> **SOURCE EXCERPT**
╭──
So, to clear up the confusion re NEON instructions, these are an extension of the main CPU instruction set (actually handled by a coprocessor iirc, like the VFP instructions) which perform some SIMD operations.

The DSP is a separate chip, with its own compiler and assembly language and indeed its own kernel (that runs on the DSP and performs IO access, multi-tasking of DSP threads, etc.)

So, there is an obvious advantage that the DSP can run in parallel with the CPU. That's the first thing.

The second, and the reason you have a DSP rather than another CPU is that the DSP is optimised for arithmetic operations in various ways. It can perform SIMD, efficient MAC (both in terms of time and power), the instructions generally inform you if they have had problems (e.g. overflow, underflow) so that explicit checks do not need to be coded in-line.

Another advantage of the DSP is the speed of the memory that it can access and the number of cycles required to access said memory.

I should say that I've not done any DSP programming for the C6x which we have in the N900/beagleboard, as I've been too busy, but I can comment on the disadvantages of the C55 which we had in the N8x0 and say how things have improved with the C6x which we have in the N900.

With the C55 there was no 8bit type (i.e. a char was 16bits wide) which made porting code a real pita. Thankfully the C6x does have an 8bit type which should make things much easier.

My understanding is that the DSP bridge (which is a Linux kernel side link to the DSP's own kernel, and allows data and object code to be passed back and forward) is also nicer to use now than the DSPgateway we used to use on the N8x0.

Not normally floating point, but certainly fixed point. In fact many DSPs (C55 in the N8x0 and I think the C6x in our N900s included) don't have fp hardware anyway so it's all done using fixed point.

Yes it can be, however how this is done may be troublesome.

The DSP runs a multitasking kernel (which is separate to the Linux kernel) and includes an MMU. Data transfer is carried out by mapping shared memory on both the DSP and CPU sides (this was done by the DSP gateway kernel-side code.)

On the 770 the DSP was used to decode video and on the N8x0 it was used only for audio decoding. With the N900 we're back to using the DSP for video.
╰──
> **DATA SHOWN**
╭──
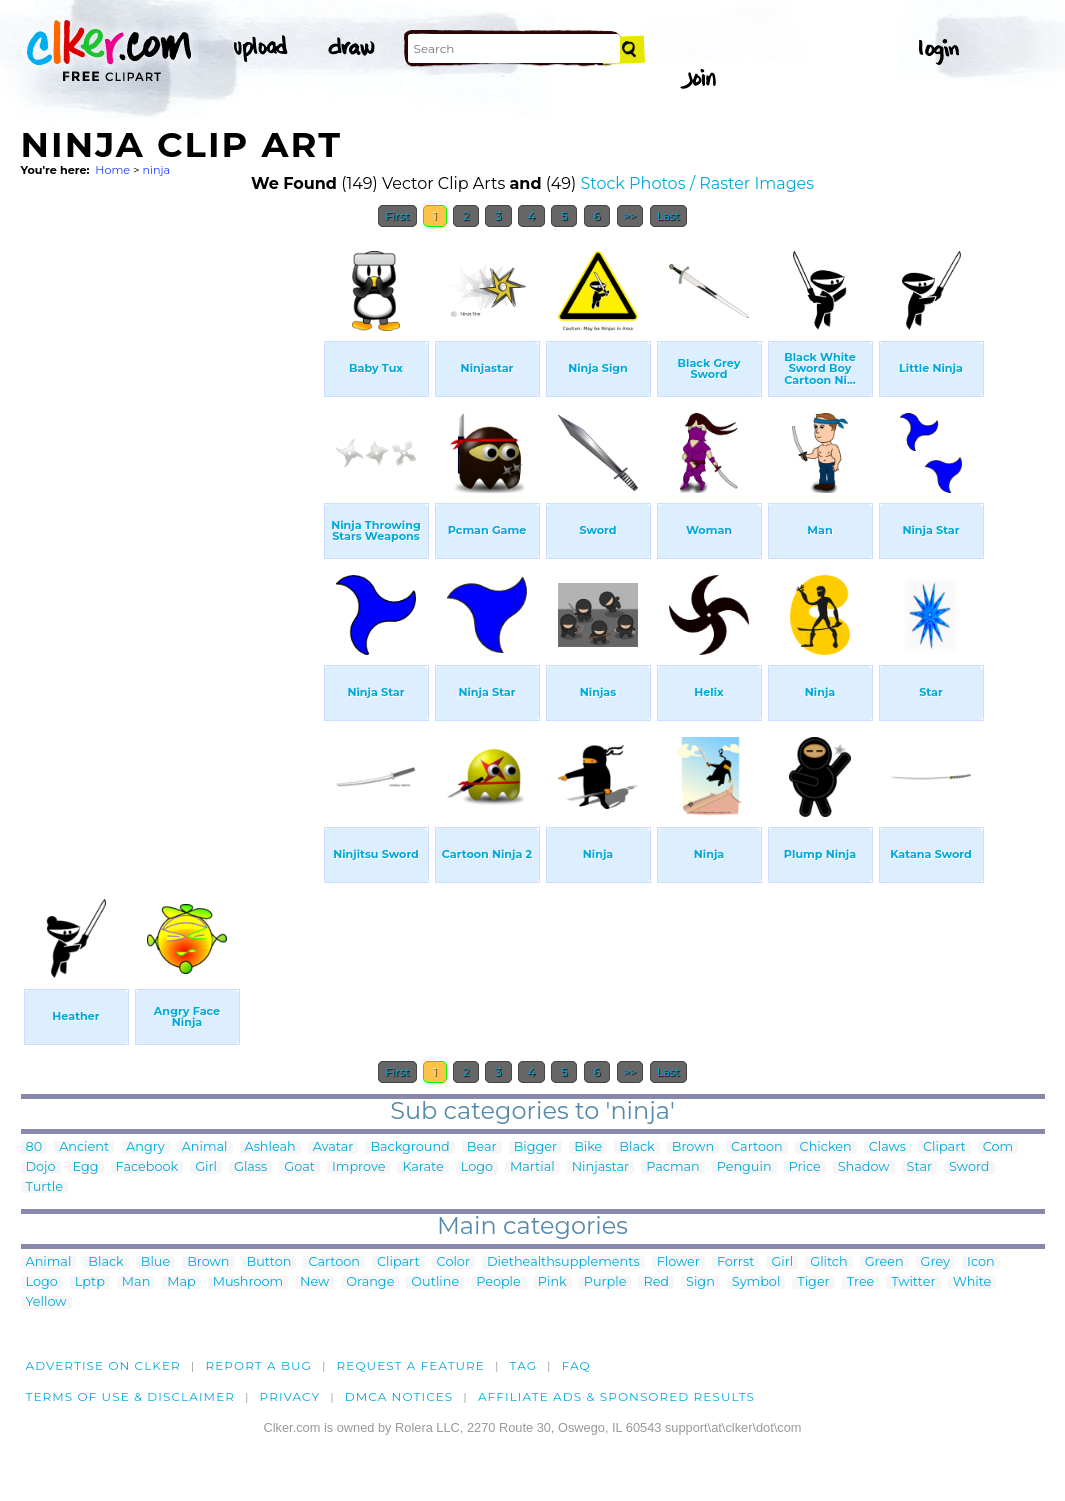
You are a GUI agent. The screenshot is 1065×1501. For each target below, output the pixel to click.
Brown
╰──
> **GIVEN INSTRUCTION**
Write the next part of the forum thread on NEON and the N900's DSP, starting right after its final sentence.

> **RESULT OF THE TASK**
I ported the SBC codec to the C55 DSP on the N8x0 in the hope that it would offload some CPU load and allow better quality movies to be played in mplayer while using A2DP headphones (the next step being to implement an mp3->PCM decoder that could keep the PCM data on the DSP rather than passing it back to the CPU via the shared memory buffer), but this was not to be.

While the Nokia supplied DSP kernel included an audio hw codec driver, no api docs were available so we would have had to have rewritten the audio hw codec driver and replace the kernel in order to directly output audio from the DSP (not the end of the world, but it would stop the existing mp3, aac decoders, etc., from working). Therefore I used the shared memory buffer to both pass PCM data to the DSP and retrieve it from the DSP. It worked, but some sort of memory contention issue stopped it from being used with mplayer playing video files at the same time.

So yes, you may have troubles. I'm afraid that I don't know how the N900's DSP outputs video data, whether it's passed back to a shared framebuffer or output directly.

Anything repetitive basically, I don't know about the internals of file compression offhand and would have to sit down and look at some pseudocode to decide either way.

Yes there are tools for the N900 which were originally here: http://omapzoom.org/wiki/DSPBridge_Project

There's a wiki page called "DSP Programming" on wiki.maemo.org with links for the N8x0 tools.

Actually there is resource handling and multitasking, so it might work (quickly enough).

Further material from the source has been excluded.